Vous semblez reprocher à la LDH de protéger ces personnes vulnérables en utilisant « nos impôts ». Par contre, et par exemple, vous n’avez pas hésité à demander, et à obtenir, la « protection fonctionnelle » pour couvrir les frais de divers procès dont ceux concernant des litiges en rapport avec certaines de vos déclarations, pour le moins, inappropriées. Mais, c’est votre droit. Puisque cette protection fonctionnelle a même été accordée à Monsieur PAPON. Par contre, cette protection fonctionnelle m’a été refusée dans le cadre du contentieux professionnel qui m’avait opposé notamment à l’ancienne direction du centre hospitalier de Cholet suite à mon alerte adressée au Procureur Général…comme vous le savez ; un hôpital dont vous étiez le président du conseil d’administration, puis du conseil de surveillance (vous l’êtes toujours). En ma qualité de pharmacien des hôpitaux, praticien hospitalier, et surtout en ma qualité de citoyen français, je n’ai vu personne venir me défendre : ni vous, ni la LDH, ni aucun autre parti politique, notamment... Pourtant, mon alerte concernait un domaine qui génère environ 20 000 morts par an, dont la moitié est évitable. Mon aventure à l’intérieur du système m’a montré notamment le vrai visage de la politique et le but poursuivi par le carnaval électoral.

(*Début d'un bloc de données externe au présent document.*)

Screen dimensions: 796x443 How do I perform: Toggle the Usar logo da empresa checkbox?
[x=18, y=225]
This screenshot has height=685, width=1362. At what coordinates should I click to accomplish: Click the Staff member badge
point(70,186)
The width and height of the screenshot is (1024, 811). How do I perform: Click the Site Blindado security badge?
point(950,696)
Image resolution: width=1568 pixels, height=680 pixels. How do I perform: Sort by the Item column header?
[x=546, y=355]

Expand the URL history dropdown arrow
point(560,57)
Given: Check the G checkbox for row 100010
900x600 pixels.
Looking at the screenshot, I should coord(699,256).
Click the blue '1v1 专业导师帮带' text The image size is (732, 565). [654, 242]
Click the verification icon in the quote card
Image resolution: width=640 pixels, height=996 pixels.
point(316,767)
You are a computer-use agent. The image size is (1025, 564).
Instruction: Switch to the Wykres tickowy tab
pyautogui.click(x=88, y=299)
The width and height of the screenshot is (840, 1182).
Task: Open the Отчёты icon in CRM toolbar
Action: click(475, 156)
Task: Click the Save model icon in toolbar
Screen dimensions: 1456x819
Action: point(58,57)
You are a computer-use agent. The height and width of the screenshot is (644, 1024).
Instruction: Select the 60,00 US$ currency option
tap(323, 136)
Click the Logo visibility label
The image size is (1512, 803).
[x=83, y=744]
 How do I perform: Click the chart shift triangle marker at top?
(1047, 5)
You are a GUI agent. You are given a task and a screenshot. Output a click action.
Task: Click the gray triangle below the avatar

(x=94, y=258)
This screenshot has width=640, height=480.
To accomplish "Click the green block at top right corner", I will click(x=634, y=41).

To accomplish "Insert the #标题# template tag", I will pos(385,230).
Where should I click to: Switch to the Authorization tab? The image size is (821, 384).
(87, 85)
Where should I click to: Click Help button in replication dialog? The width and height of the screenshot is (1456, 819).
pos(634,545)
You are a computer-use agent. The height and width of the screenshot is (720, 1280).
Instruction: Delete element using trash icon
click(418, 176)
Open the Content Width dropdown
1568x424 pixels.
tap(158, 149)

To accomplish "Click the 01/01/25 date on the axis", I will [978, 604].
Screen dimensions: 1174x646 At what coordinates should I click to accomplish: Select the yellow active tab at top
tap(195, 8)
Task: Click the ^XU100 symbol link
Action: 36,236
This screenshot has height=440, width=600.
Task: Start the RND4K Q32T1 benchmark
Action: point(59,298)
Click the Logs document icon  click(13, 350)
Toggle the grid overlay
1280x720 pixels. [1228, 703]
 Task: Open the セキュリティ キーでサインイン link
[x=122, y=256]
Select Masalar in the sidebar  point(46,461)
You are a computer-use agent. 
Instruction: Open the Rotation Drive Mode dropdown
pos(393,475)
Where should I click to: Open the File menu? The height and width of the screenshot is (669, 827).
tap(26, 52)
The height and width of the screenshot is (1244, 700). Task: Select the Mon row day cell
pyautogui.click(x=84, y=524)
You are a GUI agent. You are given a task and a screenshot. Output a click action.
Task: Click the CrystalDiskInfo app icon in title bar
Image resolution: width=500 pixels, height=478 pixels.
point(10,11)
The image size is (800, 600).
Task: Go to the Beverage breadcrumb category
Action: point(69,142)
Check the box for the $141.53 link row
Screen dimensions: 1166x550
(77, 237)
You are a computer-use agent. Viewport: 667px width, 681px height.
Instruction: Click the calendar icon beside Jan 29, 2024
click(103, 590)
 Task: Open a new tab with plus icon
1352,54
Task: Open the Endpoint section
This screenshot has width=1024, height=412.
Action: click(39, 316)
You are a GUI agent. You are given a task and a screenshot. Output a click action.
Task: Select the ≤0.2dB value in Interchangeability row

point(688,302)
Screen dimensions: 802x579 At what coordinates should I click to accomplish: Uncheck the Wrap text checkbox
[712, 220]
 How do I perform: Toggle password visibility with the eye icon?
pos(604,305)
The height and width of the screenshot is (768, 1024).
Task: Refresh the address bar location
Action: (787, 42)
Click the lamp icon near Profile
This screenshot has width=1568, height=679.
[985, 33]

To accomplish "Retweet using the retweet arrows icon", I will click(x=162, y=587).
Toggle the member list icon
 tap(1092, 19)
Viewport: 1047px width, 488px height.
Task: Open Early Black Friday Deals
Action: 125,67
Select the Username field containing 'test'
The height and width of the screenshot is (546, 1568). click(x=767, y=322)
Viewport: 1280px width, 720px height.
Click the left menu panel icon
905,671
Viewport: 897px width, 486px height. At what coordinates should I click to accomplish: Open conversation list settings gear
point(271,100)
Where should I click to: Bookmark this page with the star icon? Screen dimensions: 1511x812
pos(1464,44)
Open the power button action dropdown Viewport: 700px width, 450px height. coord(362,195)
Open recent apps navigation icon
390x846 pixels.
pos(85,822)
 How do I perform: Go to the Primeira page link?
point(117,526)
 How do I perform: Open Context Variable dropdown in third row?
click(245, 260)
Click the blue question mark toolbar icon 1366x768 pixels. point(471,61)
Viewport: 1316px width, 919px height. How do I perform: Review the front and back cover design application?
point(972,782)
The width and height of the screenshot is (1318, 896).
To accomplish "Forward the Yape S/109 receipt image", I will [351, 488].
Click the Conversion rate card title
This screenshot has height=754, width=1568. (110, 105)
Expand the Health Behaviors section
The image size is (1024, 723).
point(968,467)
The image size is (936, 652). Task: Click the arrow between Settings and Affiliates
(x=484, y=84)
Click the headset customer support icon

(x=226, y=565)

En France, c’est dans cette ville, c’est dans son hôpital public, que j’ai découvert ce qui peut être qualifié de gouvernance totalitaire. Les preuves, vérifiables sur pièces, sont disponibles dans mes anciennes écritures.

Il y a donc lieu de s’interroger sur l’équilibre entre notre sécurité et le respect de nos libertés fondamentales. Cette conciliation ne peut être laissée entre les seules mains d’une personne élue au suffrage universel. L’Histoire montre que ce mode d’élection a pu instaurer le pire des régimes.

Le nouveau Coronavirus (SARS-CoV-2), à l’origine de cette nouvelle maladie (COVID-19) jusqu’alors inconnue, ne saurait devenir un prétexte justifiant une atteinte grave et disproportionnée à nos libertés fondamentales.

La présidente de la région des Pays-de-la Loire, elle, semble demander plutôt un « dé-confinement accéléré » dans notre région.

En votre qualité d’homme de droit, vous devriez donc donner l’exemple en commençant d’abord par respecter la décision du juge ; et en évitant de mettre, à nouveau, à l’index une partie des choletais via des critiques adressées à la LDH. Dans le cas contraire, même les personnes, dotées encore d’un minimum de bon sens et de raison, qui voudraient soutenir vos décisions pourraient prendre leur distance.

Je vous remercie de bien vouloir accepter cette réflexion que je me permets de vous apporter, sans animosité.

En espérant que ces quelques lignes réussiront à vous convaincre, je vous prie de bien vouloir recevoir, Monsieur le maire, l’expression de mes respectueuses salutations.